■ **Activities**
• a. Answer these questions using the letter about the International Court of Justice ruling:
(i) In which city does the caption place the International Court of Justice?
(ii) Which two bills does the letter say Ireland must enact?
(iii) Through which airport does the letter say American military planes must be prevented from transporting weapons?
• b. In the letter about the International Court of Justice ruling, list every ongoing Israeli crime that the letter names as committed in the occupied Palestinian Territories.
• c. From the letter about the International Court of Justice ruling, reproduce the passage from "Not only did" to "only the beginning." word for word.

■ **Text provided**
Letters to the Editor: Crucial decision about Palestine by International Court of Justice
On Friday, the International Court of Justice, or World Court, in The Hague declared that the Israeli occupation of Palestinian lands is illegal. Picture: Peter Dejong/AP
One way or another, Friday’s advisory opinion by the International Court of Justice will go down as a watershed moment. Either it will be seen as a major turning point on the road to Palestinian freedom and self-determination, or as the final nail in the coffin of the rules-based international order and the post-Second World War system of international law.
It is up to us to decide which one it will be.
Not only did the ICJ, the world’s highest legal authority, declare the Israeli occupation of Palestinian lands illegal, enumerating a long list of ongoing Israeli crimes committed in the occupied Palestinian Territories, including settlement, annexation, racial discrimination and forcible displacement. But it also decreed that states must not materially contribute to the ongoing criminal occupation and that they must not recognise the illegal situation that arises from it.
This means at the very least that Ireland must enact the Occupied Territories Bill and the Illegal Israeli Settlements Divestment Bill, as well as ending all military or dual-use trade with Israel and preventing American military planes from transporting weapons through Shannon Airport. But that is only the beginning.

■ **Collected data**
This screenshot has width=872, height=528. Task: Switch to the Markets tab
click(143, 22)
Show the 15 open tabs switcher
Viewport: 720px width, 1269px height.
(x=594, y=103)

■ **Results for each task**
• a.
(i) The Hague
(ii) The Occupied Territories Bill and the Illegal Israeli Settlements Divestment Bill
(iii) Shannon Airport

• b.
- Settlement
- Annexation
- Racial discrimination
- Forcible displacement

• c.
Not only did the ICJ, the world’s highest legal authority, declare the Israeli occupation of Palestinian lands illegal, enumerating a long list of ongoing Israeli crimes committed in the occupied Palestinian Territories, including settlement, annexation, racial discrimination and forcible displacement. But it also decreed that states must not materially contribute to the ongoing criminal occupation and that they must not recognise the illegal situation that arises from it.
This means at the very least that Ireland must enact the Occupied Territories Bill and the Illegal Israeli Settlements Divestment Bill, as well as ending all military or dual-use trade with Israel and preventing American military planes from transporting weapons through Shannon Airport. But that is only the beginning.